Grendi menjelaskan, bahan ajar yang dikembangkan didesain sesuai dengan kebutuhan, karakteristik dan lingkungan peserta didik. Di dalam mata pelajaran sosiologi, kurikulum K13 mendesain proses pembelajaran dimulai dari lingkungan yang terkecil. Penjabaran kompetensi dasar didasarkan pada pemahaman sederhana tentang diri dan keluarga di kelas X, kelompok dan masyarakat di kelas XI dan berlanjut ke lembaga, organisasi dan aksi untuk terlibat dalam lingkungan sosial di kelas XII.

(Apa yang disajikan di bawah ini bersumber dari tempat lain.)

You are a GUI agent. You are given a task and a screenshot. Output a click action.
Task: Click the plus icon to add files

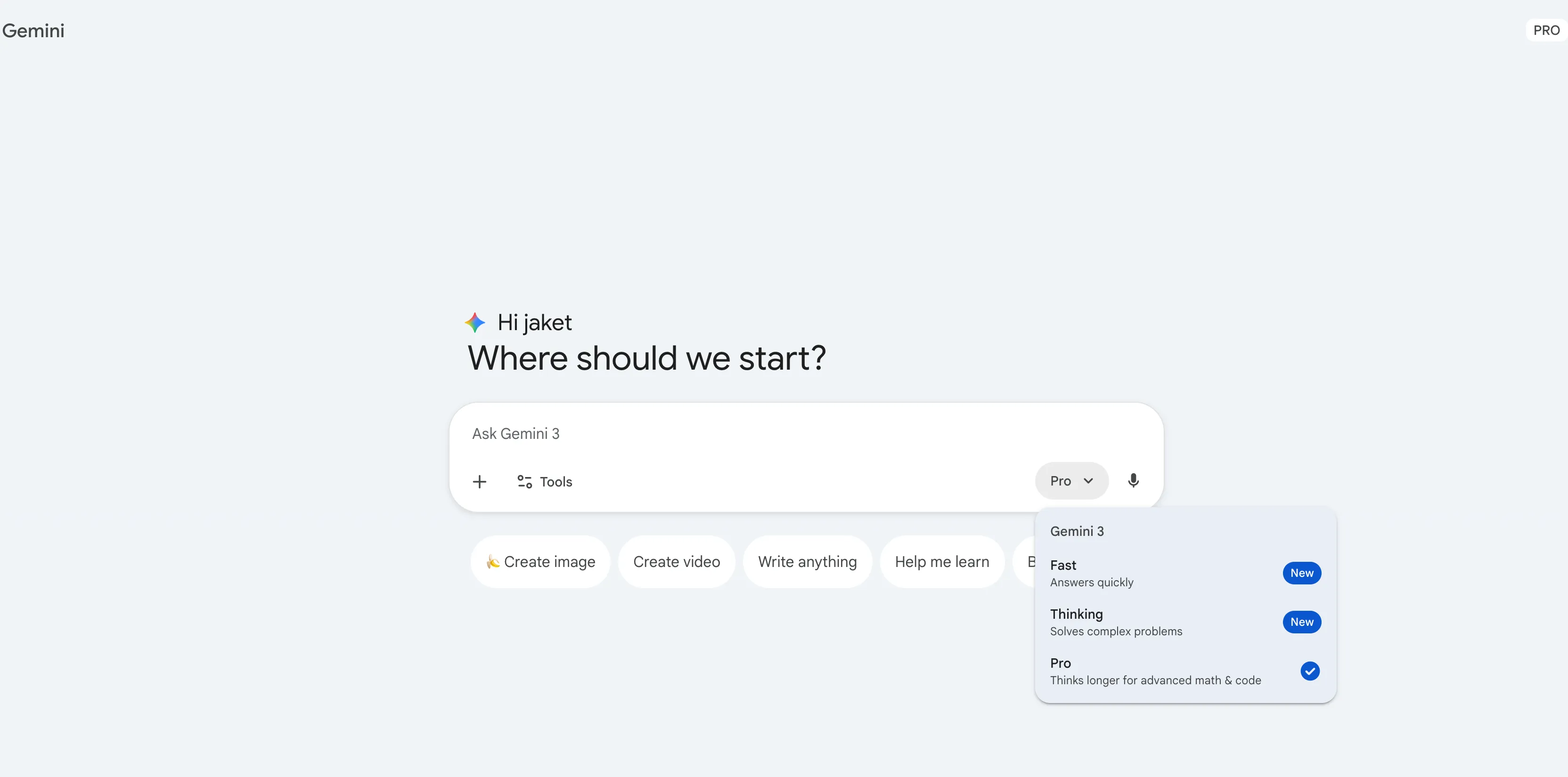pyautogui.click(x=480, y=482)
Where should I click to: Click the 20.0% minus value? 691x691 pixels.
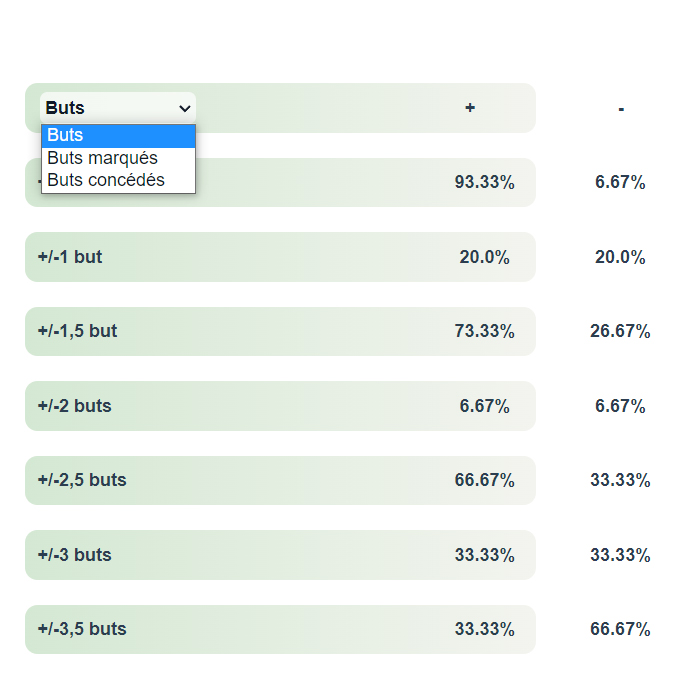620,257
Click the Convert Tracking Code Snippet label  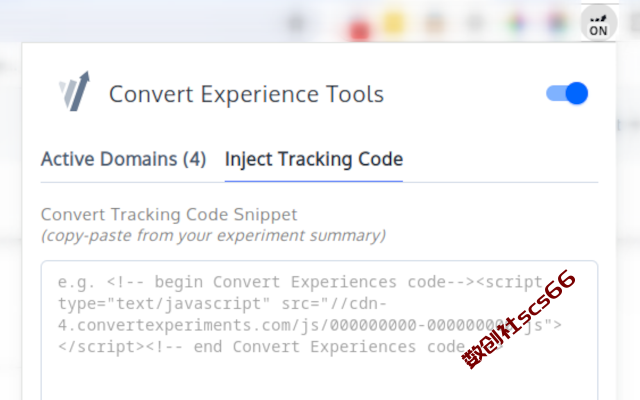(169, 215)
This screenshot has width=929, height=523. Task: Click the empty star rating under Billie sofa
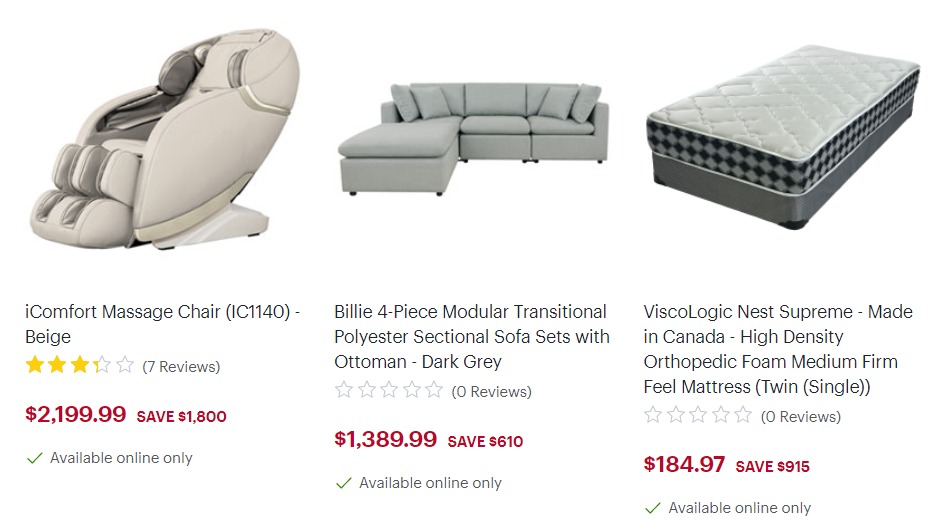click(389, 390)
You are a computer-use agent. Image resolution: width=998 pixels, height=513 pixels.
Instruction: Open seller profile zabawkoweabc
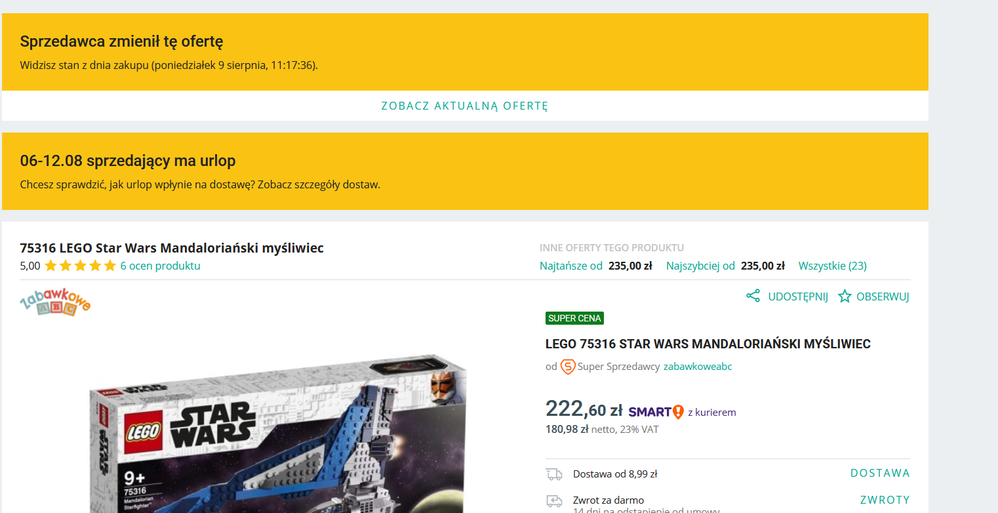point(698,367)
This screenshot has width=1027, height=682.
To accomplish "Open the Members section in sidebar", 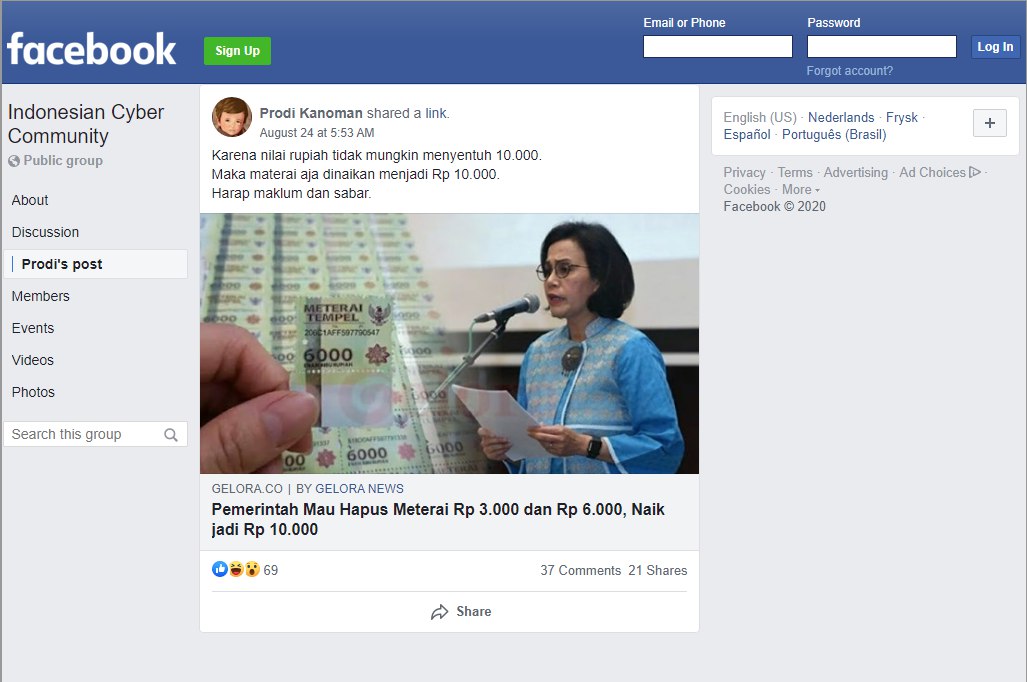I will coord(41,296).
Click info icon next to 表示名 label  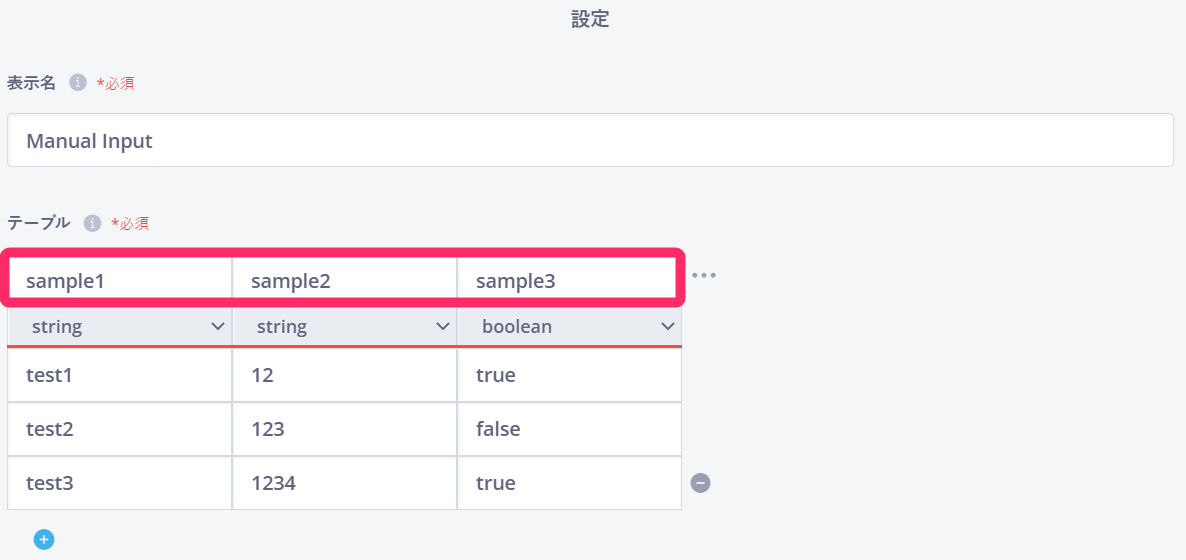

“Bahan ajar tersebut meliputi rencana proses pembelajaran, media pembelajaran, bahan ajar/sumber belajar hingga evaluasi pembelajaran yang kesemuanya memiliki ciri lokalitas daerah baik dari sisi isi, contoh, gambar hingga studi kasus. Dalam pengembangan bahan ajar tersebut peneliti melakukan analisis KI/KD, analisis sumber belajar, pemilihan dan penentuan bahan ajar, penyusunan peta bahan ajar, penyusunan/pengembagan bahan ajar, review dan publikasi.”jelasnya

Bahan ajar yang dikembangkan, lanjut Grendi, tidak hanya berisi materi, tetapi dipenuhi dengan ragam aktivitas, analisa dan contoh, dimana kesemuanya identik dan dekat dengan realita yang ada di Kulon Progo. (Eko)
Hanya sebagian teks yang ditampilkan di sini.